A consent order signed by the company prevents it from using its own insurance to pay the multimillion-dollar fine to the state Department of Financial Services. The company must also submit a plan for improving cybersecurity, including full implementation of the multifactor authentication that wasn’t fully activated when the breach occurred.
States are becoming more aggressive in applying enforcement actions against data breaches, say regulatory attorneys.
Hackers were able to penetrate an inbox shared by nine employees and used for enrollment processing that was “protected only by a weak password,” regulators say. Inside the inbox was six years’ worth of customer emails and attachments. EyeMed say a phishing scheme is the most likely culprit.
The Department of Financial Services says hundreds of thousands of consumers’ sensitive data was exposed.
The New York attorney general, in an earlier settlement with EyeMed over the same incident, put the affected breach total at 2.1 million U.S. residents.
EyeMed system administrators detected the attack only after the attacker sent approximately 2,000 phishing emails from the enrollment account asking for customer login credentials.
At the time of the incident, EyeMed was rolling out multifactor authentication after it had migrated to the Microsoft Office 365 email platform in 2018, but it didn’t complete the rollout until September 2020. New York’s cybersecurity regulation for the financial industry mandates multifactor for external access to internal network resources. In multifactor’s absence, CISOs must approve in writing the use of another access control.
Earlier Enforcement Action
This settlement marks the second time EyeMed, an Ohio-based subsidiary of Italian eyeware conglomerate Luxottica Group PIVA, has agreed to a settlement over the incident with New York regulators, having already agreed to a $600,000 settlement in January with the attorney general. EyeMed also pledged in that settlement to implement a slew of cybersecurity improvements (see: NY Fines Vision Benefits Firm $600,000 for 2020 Breach).
Expect more state agencies to respond to consumer data breaches with fines and other requirements. “One by one, states are ramping up protections for personally identifiable information,” says Paul Hales of Hales Law Group, who was not involved in the EyeMed case. Legislators or voters have recently approved privacy laws in California, Colorado, Connecticut, Utah and Virginia.
Some attorneys general are invoking latitude for state enforcement granted by federal laws (see: Debt Collection Firm Reaches Breach Settlement With States).

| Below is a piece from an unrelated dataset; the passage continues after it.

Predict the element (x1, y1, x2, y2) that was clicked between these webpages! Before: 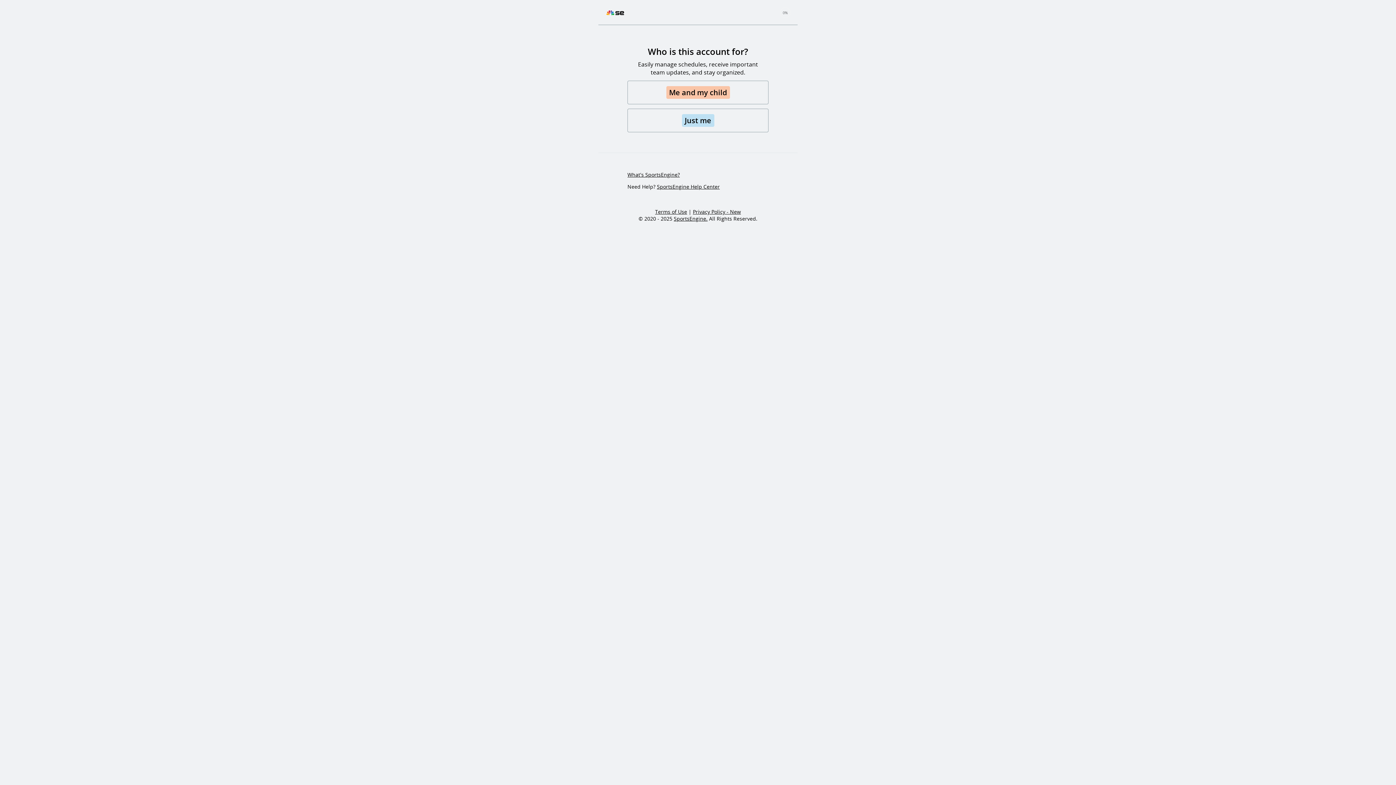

The growing number of authorities may also mean multiple enforcement actions over a single incident even within a single state, as EyeMed experienced in New York. The state attorney general invoked state consumer protection law and HIPAA as authority for its January settlement.
The Department of Financial Services turned to its own bespoke cybersecurity regulation governing the financial industry.
“Various agencies may not be coordinating with each other because of their respective scope of authority,” says regulatory attorney Rachel Rose, who was not involved in the EyeMed case.